Guy W. Wolf III, Asst. State's Atty., with whom, on the brief, was Arnold Markle, State's Atty., for appellee (state).

Before SPEZIALE, C.J., and PETERS, HEALEY, SHEA and GRILLO, JJ.

PETERS, Justice.

In this case, the defendant, Richard Maltese, is appealing from his conviction, after a trial to a jury, of aiding robbery in the first degree, in violation of General Statutes §§ 53a-134(a)(4) 1 and 53a-8, 2 and of aiding larceny in the first degree, in violation of General Statutes §§ 53a-122(a)(2) 3 and 53a-8. His appeal challenges the adequacy of the trial court's instructions on intent, the sufficiency of the evidence to support his conviction, and the admissibility of certain testimony. 4 We find no error.

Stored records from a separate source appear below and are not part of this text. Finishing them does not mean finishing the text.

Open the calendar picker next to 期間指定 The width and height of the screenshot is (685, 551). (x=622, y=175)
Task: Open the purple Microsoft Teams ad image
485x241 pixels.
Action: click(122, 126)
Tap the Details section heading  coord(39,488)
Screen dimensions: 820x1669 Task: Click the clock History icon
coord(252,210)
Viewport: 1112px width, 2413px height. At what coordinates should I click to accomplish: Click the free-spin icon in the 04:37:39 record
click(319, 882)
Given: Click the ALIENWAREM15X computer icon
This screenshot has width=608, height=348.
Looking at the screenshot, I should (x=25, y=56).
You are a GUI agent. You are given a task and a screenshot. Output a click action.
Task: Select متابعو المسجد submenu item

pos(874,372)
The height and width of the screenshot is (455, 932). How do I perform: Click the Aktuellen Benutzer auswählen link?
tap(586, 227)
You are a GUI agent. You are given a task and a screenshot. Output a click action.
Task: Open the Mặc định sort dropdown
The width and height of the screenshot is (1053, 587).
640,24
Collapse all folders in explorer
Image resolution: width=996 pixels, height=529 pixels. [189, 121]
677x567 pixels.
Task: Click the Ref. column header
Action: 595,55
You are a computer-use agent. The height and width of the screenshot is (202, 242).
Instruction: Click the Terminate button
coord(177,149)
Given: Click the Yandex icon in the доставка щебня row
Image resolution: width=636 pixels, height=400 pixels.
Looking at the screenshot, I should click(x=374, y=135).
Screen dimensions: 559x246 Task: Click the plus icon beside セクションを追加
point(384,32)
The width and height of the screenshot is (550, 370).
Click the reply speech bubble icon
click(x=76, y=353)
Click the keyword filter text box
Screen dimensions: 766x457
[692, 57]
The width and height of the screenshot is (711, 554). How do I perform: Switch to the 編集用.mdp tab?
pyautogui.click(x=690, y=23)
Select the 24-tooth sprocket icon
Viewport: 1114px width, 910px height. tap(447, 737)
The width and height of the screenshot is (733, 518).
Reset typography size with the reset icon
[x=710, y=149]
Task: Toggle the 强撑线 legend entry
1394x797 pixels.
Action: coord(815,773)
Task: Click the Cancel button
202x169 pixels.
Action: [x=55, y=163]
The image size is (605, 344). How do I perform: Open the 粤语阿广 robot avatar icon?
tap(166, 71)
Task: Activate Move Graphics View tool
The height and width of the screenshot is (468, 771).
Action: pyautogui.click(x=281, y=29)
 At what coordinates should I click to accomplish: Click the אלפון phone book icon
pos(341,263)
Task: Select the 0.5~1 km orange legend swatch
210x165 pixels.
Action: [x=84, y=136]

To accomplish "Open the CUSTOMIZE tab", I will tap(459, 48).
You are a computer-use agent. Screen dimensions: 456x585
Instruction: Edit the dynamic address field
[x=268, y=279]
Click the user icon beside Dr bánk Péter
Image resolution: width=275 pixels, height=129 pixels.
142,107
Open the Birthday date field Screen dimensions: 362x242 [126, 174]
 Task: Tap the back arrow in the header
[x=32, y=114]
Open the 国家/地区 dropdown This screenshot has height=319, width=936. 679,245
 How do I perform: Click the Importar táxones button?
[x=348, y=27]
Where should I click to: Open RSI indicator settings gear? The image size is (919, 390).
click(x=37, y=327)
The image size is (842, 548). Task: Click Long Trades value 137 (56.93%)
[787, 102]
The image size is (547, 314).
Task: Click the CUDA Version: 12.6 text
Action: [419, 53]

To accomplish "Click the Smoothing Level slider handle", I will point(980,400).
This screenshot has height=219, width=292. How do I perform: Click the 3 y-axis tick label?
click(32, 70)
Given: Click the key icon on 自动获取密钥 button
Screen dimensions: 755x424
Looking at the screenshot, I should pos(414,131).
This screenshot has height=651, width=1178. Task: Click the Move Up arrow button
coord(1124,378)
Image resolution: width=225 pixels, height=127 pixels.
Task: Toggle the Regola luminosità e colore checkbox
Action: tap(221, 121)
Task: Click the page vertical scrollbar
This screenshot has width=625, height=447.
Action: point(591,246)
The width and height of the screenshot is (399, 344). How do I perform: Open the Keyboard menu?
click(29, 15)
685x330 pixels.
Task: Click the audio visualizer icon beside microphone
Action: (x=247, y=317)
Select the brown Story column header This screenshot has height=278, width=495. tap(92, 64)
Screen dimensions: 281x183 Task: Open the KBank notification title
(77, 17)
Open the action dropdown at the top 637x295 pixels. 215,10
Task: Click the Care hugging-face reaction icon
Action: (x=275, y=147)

The jury might reasonably have found the following facts. Early in the morning of November 12, 1979, Leonard Ricciardelli was unloading his van in the parking lot of the Safety Electrical Company in Wallingford. As a commissary route man for the Macke Company, Ricciardelli was employed to service vending machines at various locations, including the Safety Electrical Company plant. His employment required him to service change machines, and therefore he carried a supply of coins as well as accumulated paper money. Edward Vigliotto accosted Ricciardelli in the Safety Electrical Company parking lot, threatened him with a gun, and took from him several bags of money, a metal box, and his Macke van. Ricciardelli immediately notified the Wallingford police, describing to them the robbery and the robber.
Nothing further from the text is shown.